Aquí entra en escena un tratamiento radical:
una combinación de medicamentos que reprograma la memoria inmunológica del
cuerpo. Es como pulsar “reset” en el sistema inmune. Se combinan dos
anticuerpos: uno que reduce la producción de IgE (el anticuerpo culpable de las
reacciones alérgicas), y otro que elimina las células que lo producen.
El resultado, en ratones y en el primer
humano tratado ha sido sorprendente: desaparece la sensibilidad al alérgeno.
¿La promesa? Una especie de “cura funcional”, al menos mientras dure el efecto.
Pero aún es pronto. Apenas ha comenzado el primer ensayo clínico, y los
investigadores caminan con pies de plomo.
Un bocadillo llamado Bamba
Mientras tanto, la solución más eficaz de
todas no viene en frasco, parche o píldora. Viene en forma de un snack israelí.
En los años 2000, el inmunólogo Gideon Lack viajó a Tel Aviv para dar una
charla sobre el aumento de alergias. Preguntó cuántos niños alérgicos al
cacahuete habían tratado los pediatras presentes. La mayoría no levantó la
mano.
Intrigado, Lack comparó niños judíos en Reino Unido e Israel. Resultado: los niños británicos tenían diez veces más alergia al cacahuete. ¿Por qué? Porque los israelíes comen desde bebés un popular snack infantil: Bamba, parecido a los Cheetos pero revestido con mantequilla de cacahuete en lugar de con queso.

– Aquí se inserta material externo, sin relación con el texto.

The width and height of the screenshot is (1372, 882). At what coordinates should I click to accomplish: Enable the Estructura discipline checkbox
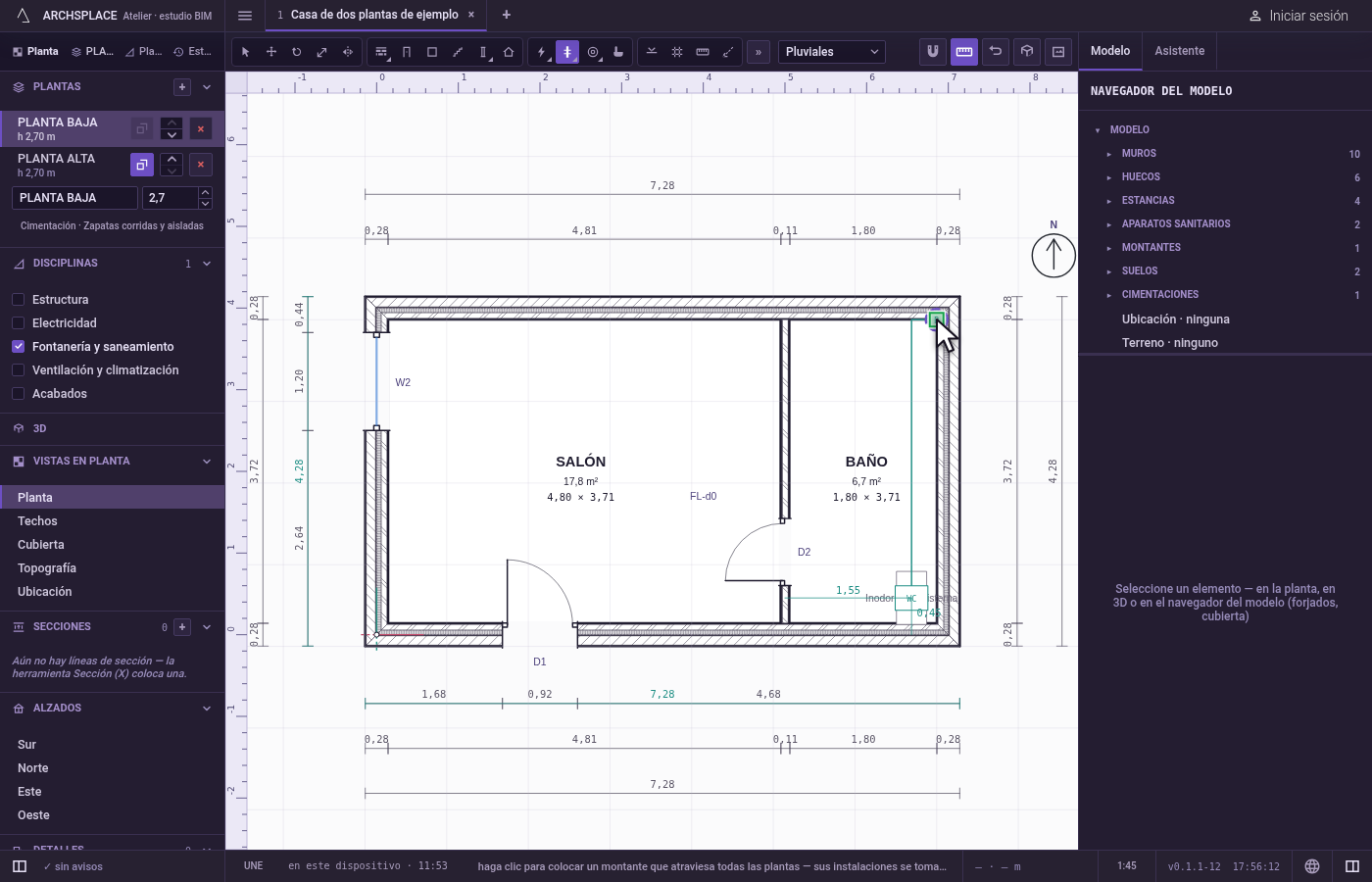(18, 300)
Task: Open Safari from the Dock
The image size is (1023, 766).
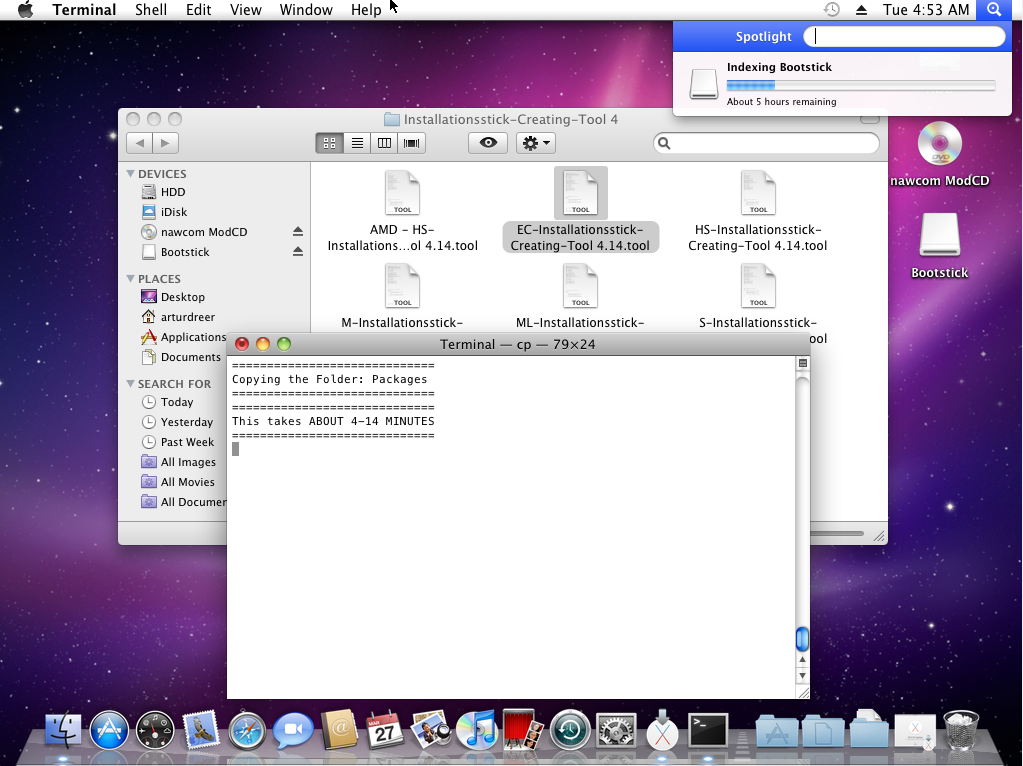Action: [x=247, y=731]
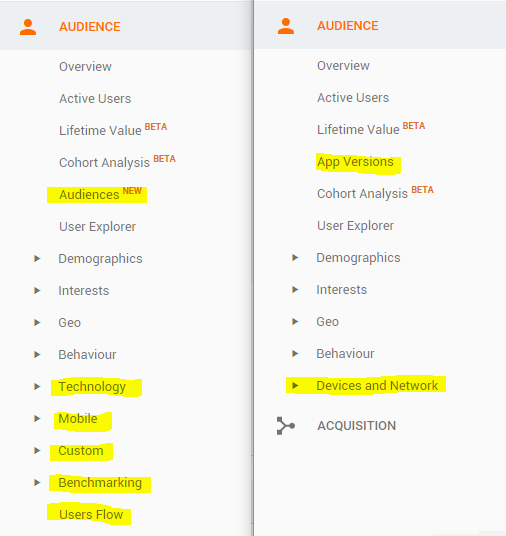Screen dimensions: 506x536
Task: Open App Versions report
Action: [355, 162]
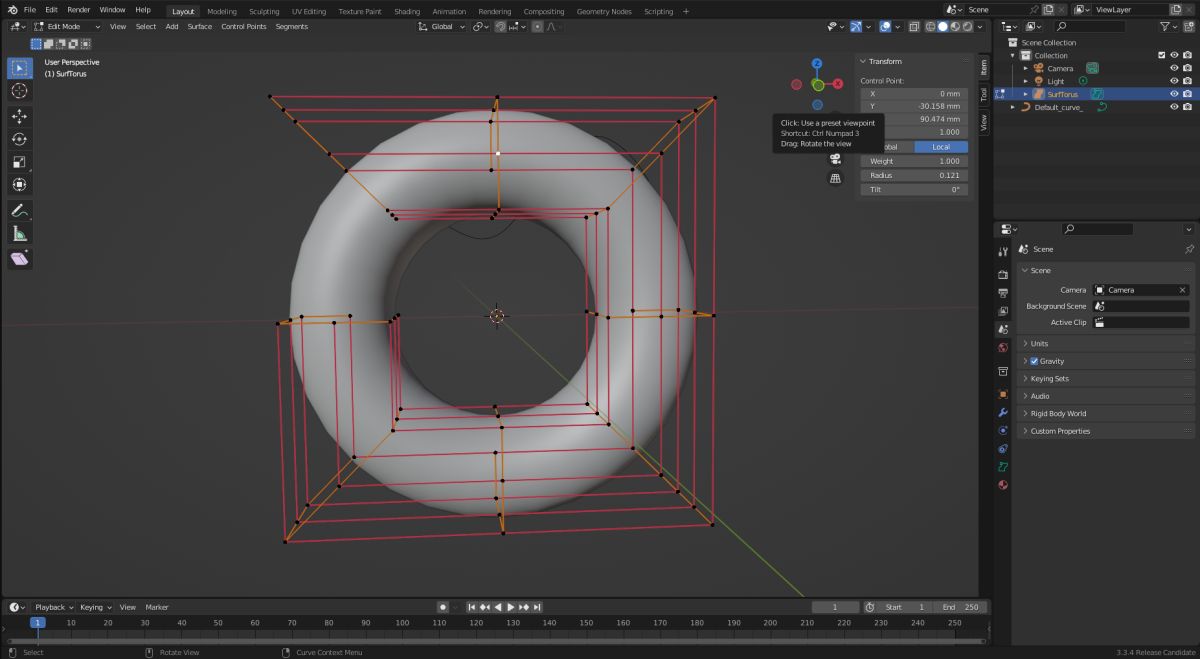Viewport: 1200px width, 659px height.
Task: Select the Transform tool
Action: pyautogui.click(x=19, y=185)
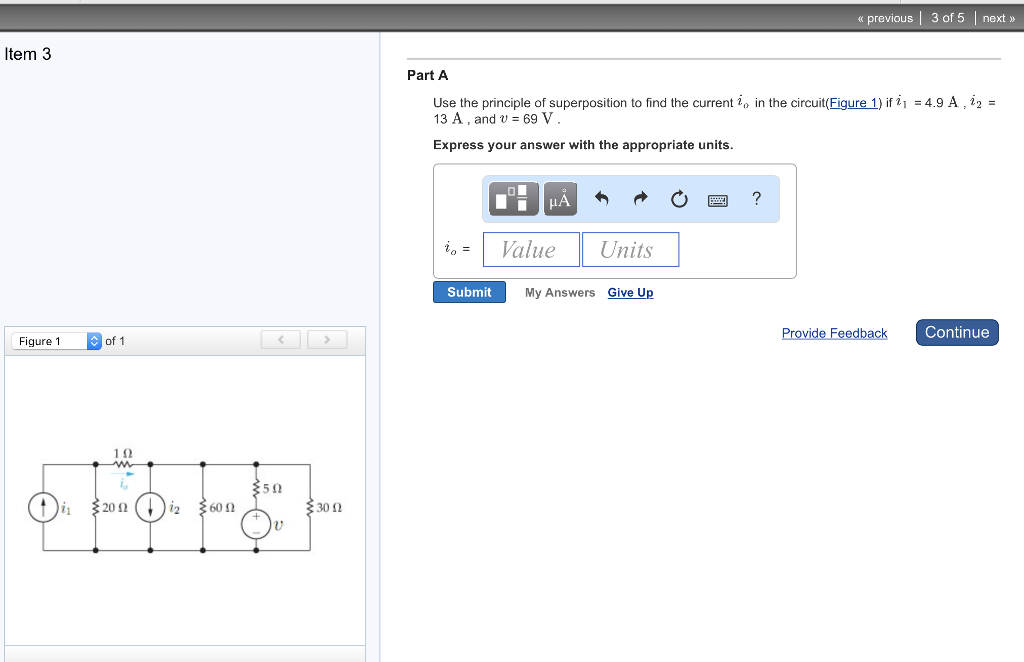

Así nació la investigación LEAP
(Learning Early About Peanut Allergy: Aprendiendo temprano sobre la alergia
al cacahuete), que probó a dar cacahuetes a bebés desde los cuatro
meses de edad. ¿El resultado? Un 86 % menos de alergias en los niños expuestos
precozmente frente a los que lo evitaron hasta los cinco años. Diez años
después, los beneficios aún persisten.
Hoy, las autoridades sanitarias ya no
recomiendan evitar alérgenos en bebés, y sugieren introducirlos temprano. Pero
entre la presión cultural por mantener la lactancia exclusiva, el miedo de los
padres y la desinformación, la implantación y el desarrollo del programa va más
lenta de lo deseable.
El futuro: vacunas, mRNA… ¿y sentido común?
En los laboratorios, los investigadores
exploran incluso tecnologías de ARN mensajero, como las de las vacunas contra
el COVID. En ratones, nanopartículas de lípidos con fragmentos de cacahuete ya
han demostrado reducir las respuestas alérgicas.
El problema es que la investigación médica se
enfrenta ahora a presiones políticas. En Estados Unidos, el entorno científico
está amenazado por los recortes y la desinformación impulsados por Trump.
Algunos funcionarios, como Robert F. Kennedy, actual Secretario de Salud, han
promovido teorías conspirativas que vinculan falsamente las vacunas infantiles
con la alergia al cacahuete.
Aun así, el impulso de la ciencia es difícil
de detener. Los tratamientos se multiplican, la comprensión mejora, y los niños
que antes vivían con miedo —como Anabelle— ahora pueden mirar el futuro con un
poco más de libertad… y quizá con una cucharada de mantequilla de cacahuete.